Keep a Separation of Church and State
The First Amendment is arguably one of the most important amendments in the Constitution. This is not only because it guarantees our right to free speech, but because it separates two powerful institutions: government and religion. The next president should keep it that way.
Dear future president,
“Congress shall make no law respecting an establishment of religion, or prohibiting the free exercise thereof.”
The Bill of Rights was a fundamental document that protects individual liberty in a world suppresses it, locks it away, or invalidates it. The idea that a country does not have an official religion, or that its citizens need not follow a specific one, was and still is revolutionary. America is not guided through theology like other societies, and this is all due to the First Amendment.
Nowhere in the Constitution do we ever mention the Bible, the Torah, the Quran, or any religious text, yet we still build churches and temples because our people are free to express their ideas and devotions.
However, according to the American Civil Liberties Union, discrimination against women and LGBT+ people finds a basis in religion. There have been more than 100 cases filed against the Affordable Care Act, citing “infringement on religious liberty” due to its inclusion of contraceptive options for women. Social workers will also refuse to accept LGBT+ patients, denying an entire demographic a civic duty because of a religious affiliation.

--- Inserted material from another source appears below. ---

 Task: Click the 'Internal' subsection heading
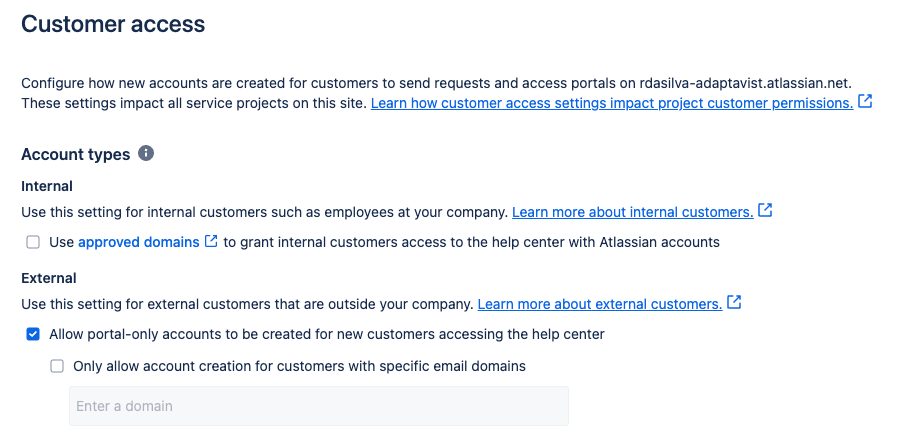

In America, we respect religious beliefs, but we also respect that not everyone has them. I do not believe in God. But I believe in respecting others that do. I will ask that they do the same to me. So dear future president: please create secular laws.
Religiously backed laws and regulations harm citizens and infringe upon the common good. According to the Guttmacher Institute, only two states prohibit promoting religion in their sex education curriculum, and 19 require stressing that post-marital sex is the only safe sex. These religiously-based programs find prominence in secular schools, and according to the Advocates for Youth, 11 of the most commonly-used sex education programs include inaccurate and biased information about gender, sexual orientation, contraception, and pregnancy. As a result, young people not only learn medically inaccurate information, but they are contracting serious sexually transmitted diseases. According to the Center for Disease Control, southern states, popularly known as the “Bible belt,” constitute 44 percent of HIV infections.

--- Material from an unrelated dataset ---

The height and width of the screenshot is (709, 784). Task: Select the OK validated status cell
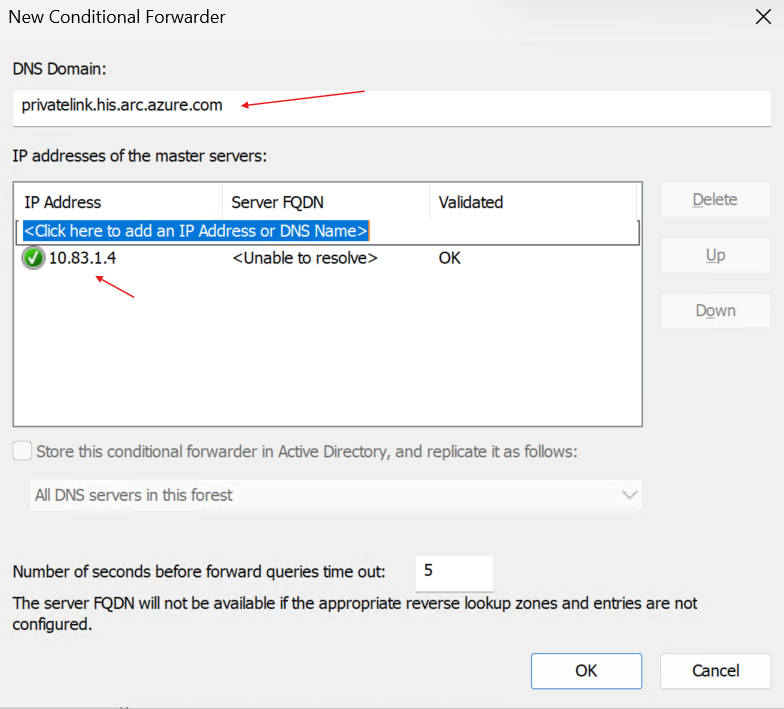click(x=450, y=258)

As the next president, it is important that you take steps to create an accurate, unbiased, and safe environment for our youth. If the future lies in young people, we cannot progress if we are dying from AIDS.
I do not want America to become a theocracy. I do not want to limit our freedom of expression, and I do not want to limit the freedoms of those outside a particular religion. Whether we are Christian, Muslim, Jewish, Hindu, atheist, or any religion should not affect our ability to make choices that are best for all people. If your beliefs blind you from making safe and inclusive decisions, then you should not be a politician.
Politicians such as Mike Pence govern according to their religious beliefs. This is not responsible, and it does not cater to the common good, as government is supposed to do. We see these policies in the Religious Freedom Restoration Act, an Indiana law that allowed for businesses to exclude the LGBT+ community based on religious beliefs.
The law sparked outrage, and rightly so. “Religious freedom” does not mean discrimination, but as the First Amendment intended it to be, it means acceptance. “Religious freedom” means that the LGBT+ community is allowed to exist anywhere in America, and Christians must coexist alongside them. I understand the moral principles that often back these laws and arguments, but it is possible to be moral without religious backing. I, the unfaithful atheist, still believe that killing is wrong. But I do not see any God creating life in a woman whose body cannot hold a fetus, whether it be due to health, financial, or mental reasons. I see the full picture. I am a liberal, but I still see the conservative argument. You can be a Christian and see the atheist argument.
It is imperative that we listen to our Constitution. If we do away with one portion of it; if we disregard others’ beliefs, then we move one step closer to losing our democracy. If we allow religious beliefs to seep into our secular government, then we lose freedom. Religions should be respected and tolerated, yet they must be separate from the government. First it might be a patriotically-disguised Religious Freedom Restoration Act, then we undo Roe v. Wade and Obergefell v. Hodges, and then we outlaw religions other than Christianity.
Allowing politicians to use their religious beliefs only brings us closer to the Islamic theocracies we so deeply criticize. Groups such as the “Crusaders,” a Kansas militia who planned to murder Muslim people in a “bloodbath,” are Christian extremist groups. As president, it is necessary that you protect citizens from every extremist group, not just the Islamic ones. We must be watchful of these widely accepted, radical groups that threaten individual freedom, whether it be religious or secular.
I will repeat these words again: “Congress shall make no law respecting an establishment of religion, or prohibiting the free exercise thereof.”
Dear president, we must respect these words. We must respect the Constitution. We must respect our citizens, and we must respect our liberty. Secularism is freedom.